SET EXERCISE → Reproduce every line of the material below word for word, leaving out the pictures.

RECORDS SHOWN →

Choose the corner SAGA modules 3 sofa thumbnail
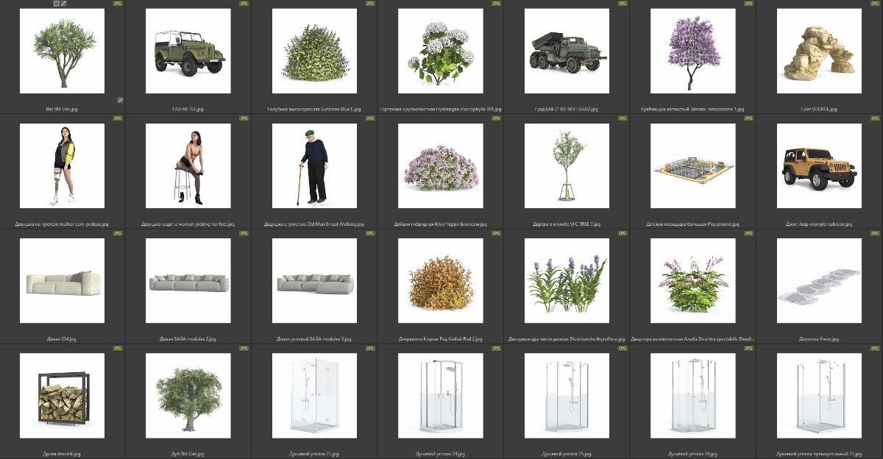The width and height of the screenshot is (883, 459). coord(314,281)
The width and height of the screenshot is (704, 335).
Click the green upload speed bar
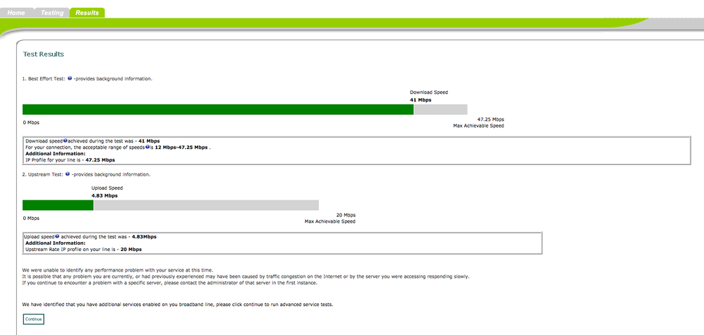click(58, 205)
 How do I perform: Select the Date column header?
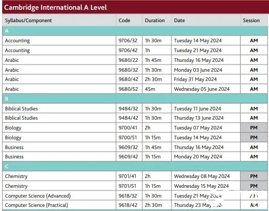180,21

RESULT OF THE TASK →
Choose the corner SAGA modules 3 sofa thumbnail
The width and height of the screenshot is (883, 459). coord(314,281)
The width and height of the screenshot is (704, 335).
Click the green upload speed bar
click(58, 205)
 How do I perform: Select the Date column header?
180,21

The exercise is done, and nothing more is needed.